◆ WHAT IS BEING ASKED ◆
The output should match, line for line, the records from the line containing "Where should I click to: Click the Australian" through the line containing "The height and", with every picture left out.

======== DATASET CONTENT

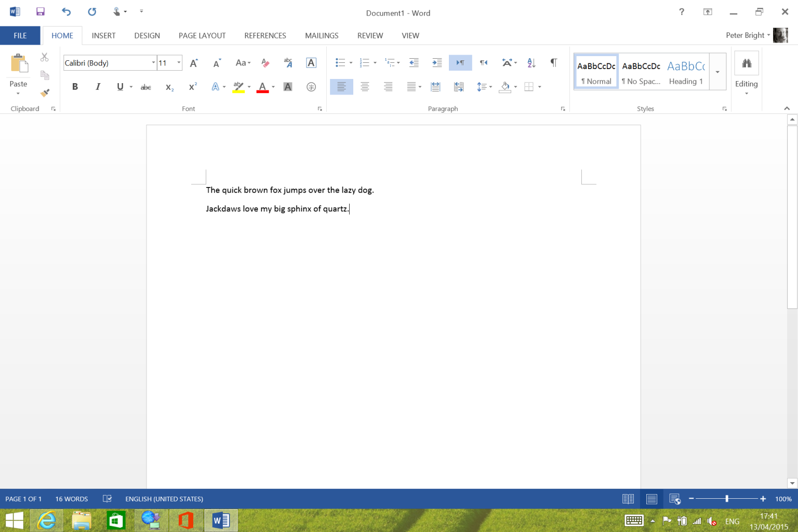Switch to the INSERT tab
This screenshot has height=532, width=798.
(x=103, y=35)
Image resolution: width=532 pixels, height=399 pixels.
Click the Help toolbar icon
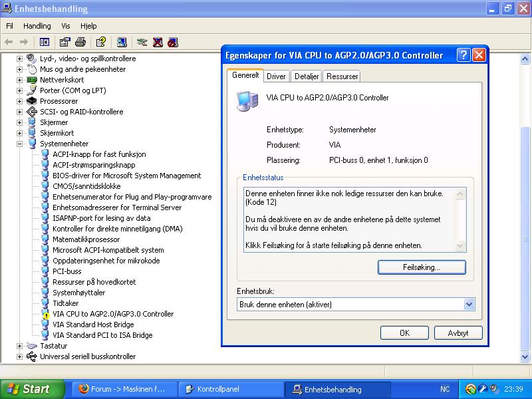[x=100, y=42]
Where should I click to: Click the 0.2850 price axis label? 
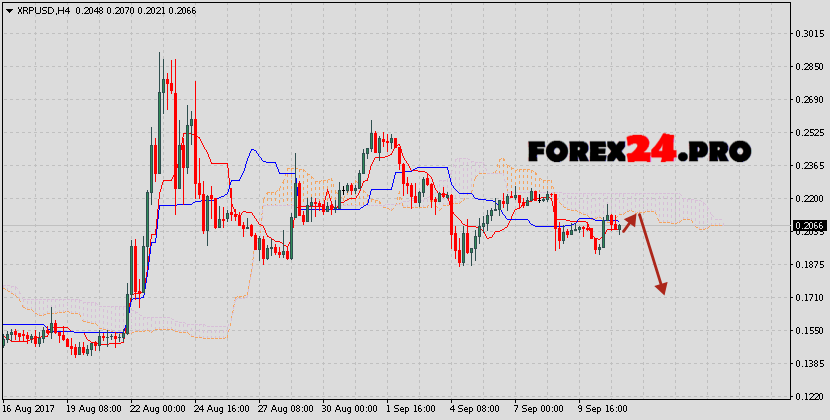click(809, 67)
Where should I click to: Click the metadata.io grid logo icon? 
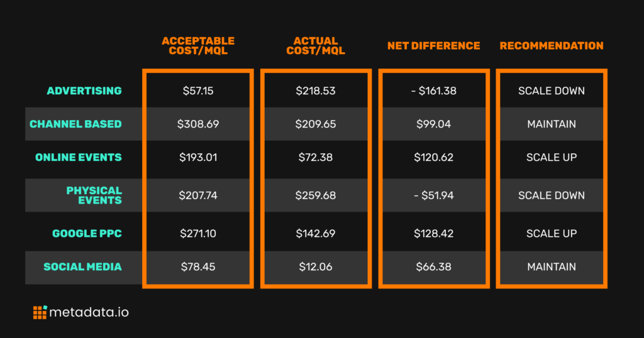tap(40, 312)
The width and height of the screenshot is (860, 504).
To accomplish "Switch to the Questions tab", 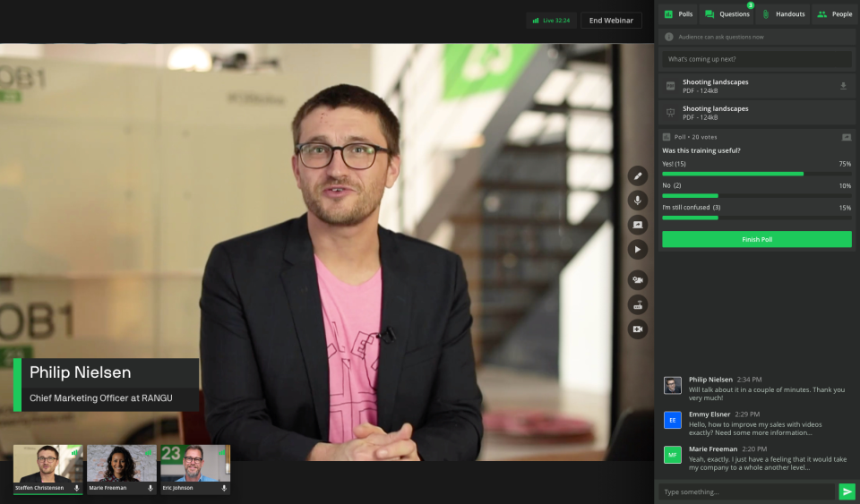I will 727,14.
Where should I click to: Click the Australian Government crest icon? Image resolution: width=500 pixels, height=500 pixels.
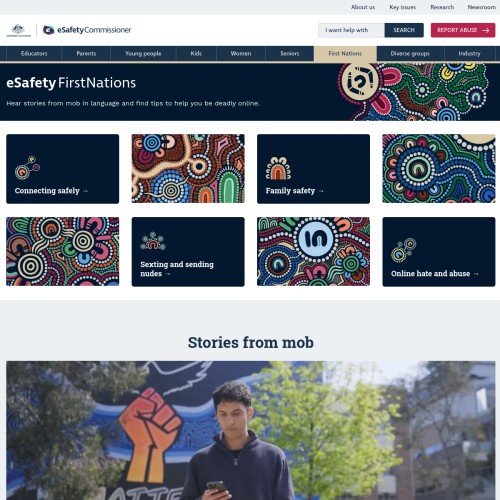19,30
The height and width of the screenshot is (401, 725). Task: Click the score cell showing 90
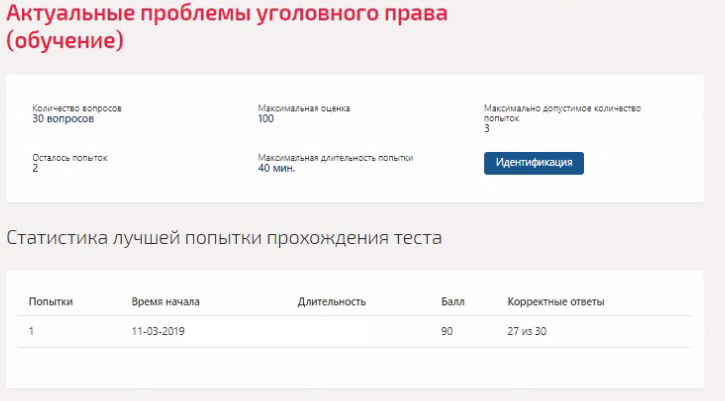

================
======== DATASET CONTENT

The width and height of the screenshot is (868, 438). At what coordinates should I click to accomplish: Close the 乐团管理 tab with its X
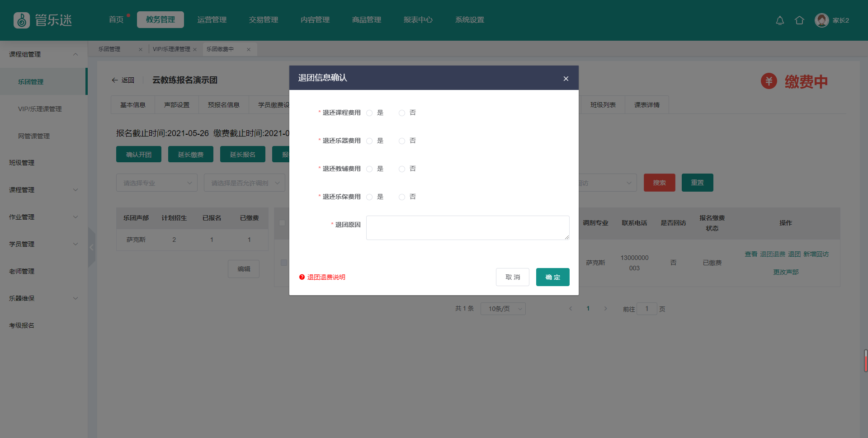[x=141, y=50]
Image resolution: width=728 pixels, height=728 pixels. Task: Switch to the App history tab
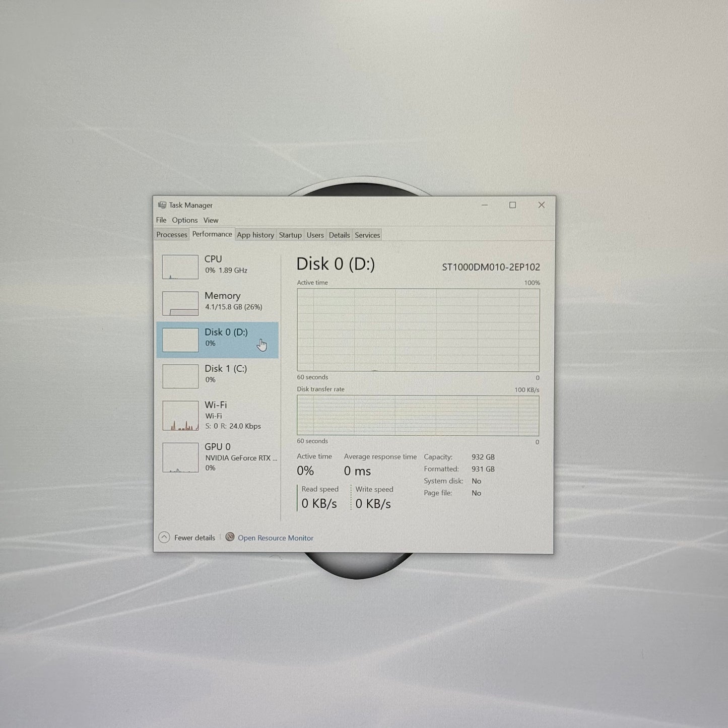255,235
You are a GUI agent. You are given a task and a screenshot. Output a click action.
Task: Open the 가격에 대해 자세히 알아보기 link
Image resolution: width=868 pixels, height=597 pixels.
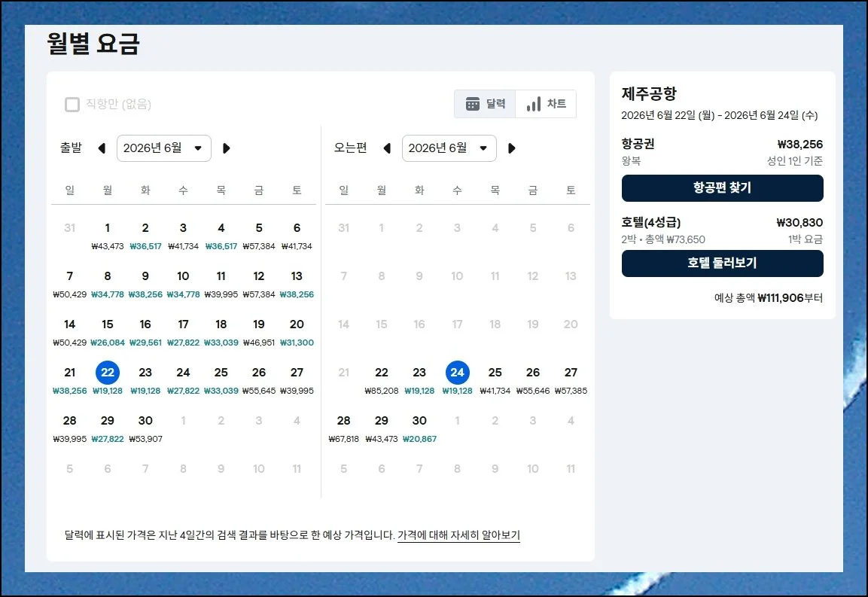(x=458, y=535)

================

◆ TASK RESULT ◆
Where should I click to: Click the Australian Government crest icon? Image resolution: width=500 pixels, height=500 pixels.
19,30
The height and width of the screenshot is (401, 725). Task: Click the score cell showing 90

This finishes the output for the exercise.